Глава 1. Старая женщина на бастионе
Фургон, больше похожий на разваливающийся ящик на кривых колёсах, подпрыгивал на выбоинах Корниловской балки. Он был доверху набит тюками с прелой ватой, бутылями с уксусом, деревянными ящиками, из которых доносился сладковатый, тошнотворный запах йодоформа. Двое усатых солдат в замызганных шинелях молча, с каменными лицами, правили лошадью, шарахавшейся от каждого близкого разрыва. Воздух гудел. Не так, как под Сталинградом – там гул был низким, рвущим землю, железным. Здесь гул был выше, звонче, пронзительнее – словно невидимый гигант без устали бил молотом по наковальне небесной. Это были ядра.

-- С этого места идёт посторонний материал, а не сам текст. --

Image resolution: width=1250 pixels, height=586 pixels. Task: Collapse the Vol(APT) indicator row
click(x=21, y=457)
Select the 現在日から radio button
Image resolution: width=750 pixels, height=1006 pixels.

Валерия Ильинична сидела на твердой скамье в глубине фургона, прислонившись лбом к прохладной деревянной стенке. Она не закрывала глаза. Она слушала. Свист ядра, переходящий в нарастающий вой, оглушительный удар где-то позади, взметающий столб земли и щебня, и потом – крики. Не крики ужаса, а крики-команды, проклятия, приказы. Знакомый хаос. Он был таким же в 1709-м под Полтавой, в 1942-м под Воронежом. Менялись мундиры, калибры снарядов, язык, на котором матерились солдаты, – но музыка войны оставалась чудовищно неизменной.
Фургон резко остановился, лошадь заржала, испуганно брыкаясь. Один из солдат, обернувшись, рявкнул сквозь грохот:
– Четвёртый бастион! Вылезай, сестрица, сейчас тут адова кухня начнётся!
Дверца распахнулась, впустив внутрь волну холодного осеннего воздуха, густо замешанного на запахах пороха, гари, конского навоза и чего-то сладковато-приторного – начинающего разложения. Солдаты, стоявшие у фургона в ожидании медикаментов, замерли, увидев её.
Из тёмного нутра повозки вышла не молодая, румяная сестра милосердия, какой они ждали, а пожилая, почти старуха в простом, тёмном, нищенском платье и таком же чёрном, наглухо повязанном платке. Лицо её было бледным, измождённым, испещрённым морщинами, но прямым и жёстким, будто высеченным из серого камня. В руках она держала небольшой, потрёпанный саквояж из потертой кожи.
– И где же сестра? – разочарованно пробурчал кто-то из солдат, молодой, безусый, с перевязанной головой.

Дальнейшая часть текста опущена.